大内通は、少々奇妙な形をしている。
1丁目から4丁目に至るまで、
西に行くほど階段を下っていくような形で細くなっていく。
この現象は、すぐ北隣の岸地通ではさらにギザギザ度が増していて、興味深い。
さらに山手幹線の南側には、ポツリポツリと飛び地のような水道筋の町域があったりするので、
これは大内通だけの変形現象ではないことが分かる。
もう少し目線を別のエリアに向けてみると、
山手幹線は「水道筋3」の交差点のところで微妙にカーブしていて、
そのすぐ南に素佐男神社がある。
そして、すぐ東側に、今は排水路のような姿になっている
小さな川を確認することができる。
明治時代の頃の地図を見れば、素佐男神社のあたりは、
この小さな川の谷底のような地形の部分にあるということが分かる。
そして、この小さな川を境に東西方向の等高線が微妙に折れ曲がっていて、
この大内通のギザギザのラインは、この等高線と並行しているように思えなくもない。
おそらく、自然地形の等高線と耕地整理、さらに山手幹線の整備や拡張に伴って、
町域や町境の変更が何度か行われた結果、このカクカクが誕生したのだろうけれど、
これだけの材料では、まだまだカクカクの謎は解けなさそうだ。
とりあえず謎は謎のままにしておこうということで、大内通1丁目から、
いつものようにフラフラと歩き始め・・・ようと思ったら、足下に魚影を発見。
どうやらハゼの仲間のようだ。
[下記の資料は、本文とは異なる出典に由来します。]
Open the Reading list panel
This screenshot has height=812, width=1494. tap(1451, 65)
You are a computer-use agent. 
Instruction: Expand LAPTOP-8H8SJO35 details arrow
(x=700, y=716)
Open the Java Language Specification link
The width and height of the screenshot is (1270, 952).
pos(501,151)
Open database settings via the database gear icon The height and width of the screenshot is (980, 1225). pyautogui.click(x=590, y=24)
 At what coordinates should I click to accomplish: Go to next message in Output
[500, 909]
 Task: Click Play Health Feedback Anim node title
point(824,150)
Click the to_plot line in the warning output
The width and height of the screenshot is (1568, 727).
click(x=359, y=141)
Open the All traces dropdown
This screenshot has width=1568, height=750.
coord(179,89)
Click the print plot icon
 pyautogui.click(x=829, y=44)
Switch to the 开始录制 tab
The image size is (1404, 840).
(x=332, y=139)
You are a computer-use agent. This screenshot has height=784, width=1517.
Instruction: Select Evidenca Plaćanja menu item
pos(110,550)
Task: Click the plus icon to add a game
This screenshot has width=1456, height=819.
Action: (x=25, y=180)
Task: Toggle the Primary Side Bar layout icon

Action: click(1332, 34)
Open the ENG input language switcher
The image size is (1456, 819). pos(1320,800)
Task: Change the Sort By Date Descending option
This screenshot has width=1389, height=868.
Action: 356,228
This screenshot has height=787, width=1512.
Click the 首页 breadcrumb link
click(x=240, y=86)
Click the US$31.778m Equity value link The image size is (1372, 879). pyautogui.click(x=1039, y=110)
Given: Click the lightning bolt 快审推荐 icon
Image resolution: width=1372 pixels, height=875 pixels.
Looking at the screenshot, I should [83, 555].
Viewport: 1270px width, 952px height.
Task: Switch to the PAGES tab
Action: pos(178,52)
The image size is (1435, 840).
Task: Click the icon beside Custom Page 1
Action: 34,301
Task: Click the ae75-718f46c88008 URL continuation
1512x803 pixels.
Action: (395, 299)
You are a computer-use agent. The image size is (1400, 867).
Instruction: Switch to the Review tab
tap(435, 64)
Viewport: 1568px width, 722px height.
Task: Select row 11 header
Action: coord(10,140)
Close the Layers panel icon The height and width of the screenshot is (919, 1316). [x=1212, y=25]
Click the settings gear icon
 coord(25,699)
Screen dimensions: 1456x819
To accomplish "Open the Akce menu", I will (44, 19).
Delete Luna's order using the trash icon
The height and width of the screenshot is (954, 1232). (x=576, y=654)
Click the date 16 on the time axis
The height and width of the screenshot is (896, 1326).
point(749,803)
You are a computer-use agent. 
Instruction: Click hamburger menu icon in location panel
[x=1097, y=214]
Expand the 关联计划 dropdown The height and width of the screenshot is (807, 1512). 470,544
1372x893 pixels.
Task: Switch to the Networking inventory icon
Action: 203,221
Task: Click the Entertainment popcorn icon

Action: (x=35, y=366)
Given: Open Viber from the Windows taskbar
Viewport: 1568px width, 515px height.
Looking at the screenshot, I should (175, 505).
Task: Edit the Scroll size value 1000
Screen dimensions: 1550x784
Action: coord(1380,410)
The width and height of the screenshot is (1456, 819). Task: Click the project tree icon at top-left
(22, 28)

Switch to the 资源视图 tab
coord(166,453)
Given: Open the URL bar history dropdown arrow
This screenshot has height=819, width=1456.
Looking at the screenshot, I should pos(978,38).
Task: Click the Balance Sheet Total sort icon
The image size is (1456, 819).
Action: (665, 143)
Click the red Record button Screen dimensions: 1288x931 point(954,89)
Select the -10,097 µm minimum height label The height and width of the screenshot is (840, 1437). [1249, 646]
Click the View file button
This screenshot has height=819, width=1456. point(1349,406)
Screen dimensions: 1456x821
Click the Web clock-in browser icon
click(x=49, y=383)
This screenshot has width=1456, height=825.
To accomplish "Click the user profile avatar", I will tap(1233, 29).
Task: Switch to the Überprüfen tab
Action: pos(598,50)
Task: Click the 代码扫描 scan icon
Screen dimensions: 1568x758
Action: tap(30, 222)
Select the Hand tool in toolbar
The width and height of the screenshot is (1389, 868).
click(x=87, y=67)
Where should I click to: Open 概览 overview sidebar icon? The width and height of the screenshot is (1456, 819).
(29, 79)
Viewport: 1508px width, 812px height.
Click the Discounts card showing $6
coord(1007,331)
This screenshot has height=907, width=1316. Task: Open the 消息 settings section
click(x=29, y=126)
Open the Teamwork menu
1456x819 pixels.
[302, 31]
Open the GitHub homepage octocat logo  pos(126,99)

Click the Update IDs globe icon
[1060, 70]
光を受けた魚体が揚羽蝶のような色に見えて、
大きな鰭がひらひらと水の中で舞う。
最初は、巨大なグッピーかと見間違えた。
あまりにも真剣に水面を見つめる僕に、
通りがかりのおばちゃんが「魚、おったか?」と声をかけてきた。
すぐ下の池に魚を放っている人が近所にいるらしく、
でも、夜中に魚が忽然と消えてしまうことが度々あって、
その人はいろいろと苦労していて云々と、
都賀川親水公園魚狂想曲の第一楽章が幕開けしそうな勢いでおばちゃんは話し始めた。
魚の話の続きを聴きたいような聴きたくないような気分のまま、
おばちゃんに別れを告げて大内通を西に突っ切る。
ところが、ふと気がついたら西端の西郷川まで辿り着いていた。
ちょうど、水道筋一本分歩いたことになる。
古くもなく新しくもなく、工場やマンションや戸建て住宅が卓越しているわけでもない。
大内通は、こじんまりとバランスのいい町なのかもしれない。
この町のどこにも引っかからずに通り過ぎてしまったのは、
時間に追われた僕の心の問題なのだと思う。
途中、小さな川が生み出した小さな崖をの痕跡を示す階段の写真を撮ったりしたもの、
それ以外はまったくシャッターを押さずに歩き通してしまった。
空が青くて花が咲き乱れる季節だから、だろうか。